Prototype moon buggy saved from junkyard goes to auction
When the Apollo 15 mission landed on the moon in July 1971, it took with it the first ever vehicle to be driven by humans on another world; the lunar roving vehicle (LRV). In the long and complex history prior to that event, however, NASA commissioned the construction of a range of test vehicles for the Apollo program, many of which were eventually scrapped once their experimental use was concluded. One such vehicle – a mid-1960s LRV prototype – ended up in the hands of a junkyard dealer who decided not to break it down for scrap but, instead, held on to it for some years. "Rediscovered" late in 2015, the long-lost prototype is now headed for auction where it is expected to fetch at least US$125,000.
Rediscovered in a suburban backyard, the vehicle has recently been authenticated as a genuine lunar rover prototype (originally called the Local Scientific Survey Module, or LSSM), by an engineer who once worked with Wehrner Von Braun's team at NASA. First created by a company called Brown Engineering specifically for the NASA Marshall Space Flight Center some time around 1965 or 1966, the vehicle was formed largely in aluminum, had exceptionally large wheels with balloon tires and was powered by electric motors.
Though most of the original equipment seems to be missing from the LSSM prototype, Otha H. Vaughan, Jr., who worked as aeronautical research engineer with Wernher von Braun, has apparently examined the vehicle, declared it authentic, and signed a letter of confirmation (along with Johnny Worley the current owner of the machine) to that effect.
A scant few photos exist of the original, but two of these display the vehicle in action, with one of these showing the great von Braun himself piloting it, proving that it had at least been an operational test platform. And though the prototype did not go into space or was even considered actual flight hardware, according to Otha Vaughn Jr. the team did manage to stuff the LSSM into one of NASA's KC-135 Zero G aircraft and fly it to gauge how the vehicles components behaved in zero gravity.
Interestingly, looking at the photographs of the original, and comparing it to that of the recent find, the "roll cage" (for want of a better term) appears now to have a different – sharper – radius to the bend on the top.
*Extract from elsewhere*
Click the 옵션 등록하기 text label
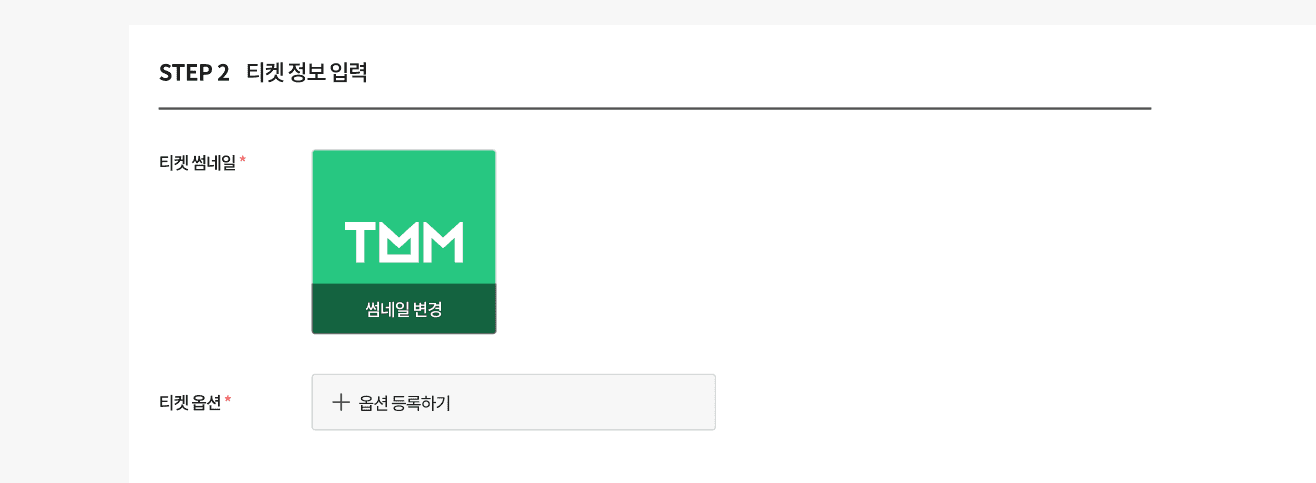The image size is (1316, 483). coord(405,403)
Whether this is due to some change made to the prototype at NASA or after it was sold for scrap, is unclear. Nevertheless, when Otha Vaughan verified the authenticity of the vehicle, he also noted the fact that NASA frequently rid itself of all types of excess equipment like the LSSM by selling it off as scrap. Johnny Worley also claims that the person who originally purchased the vehicle from NASA, did so at an auction, and then left it in his backyard in Blountsville, Alabama for some years.
It was in that backyard that a US Airforce historian visiting a neighbor saw and identified the prototype. Quickly snapping some photographs, the historian reported it to the Office of Inspector General at NASA. Some time later NASA tried to recover the vehicle, but it had disappeared again. According to documents obtained under the Freedom of Information Act and included as part of the auction sale, it would appear that NASA was under the impression that the LSSM really had been finally scrapped, stating "since the LRV is no longer available for recovery, this matter is closed in the files of this office. No further action will occur."
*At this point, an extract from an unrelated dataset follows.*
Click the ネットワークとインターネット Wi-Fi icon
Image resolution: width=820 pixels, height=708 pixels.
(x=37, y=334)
Nevertheless, the vehicle did once again surface in the possession of the current owner, and is currently stored in Memphis, Tennessee. The auction house (the same house that sold an original Apollo 15 wristwatch for an eye-watering US$1,625,000) notes that, as such, the buyer will be responsible for shipping costs from there to the purchaser's destination.
With online bidding set to start April 14 and close April 21, interest is sure to be high in such a historic and interesting artifact from the height of the American space race.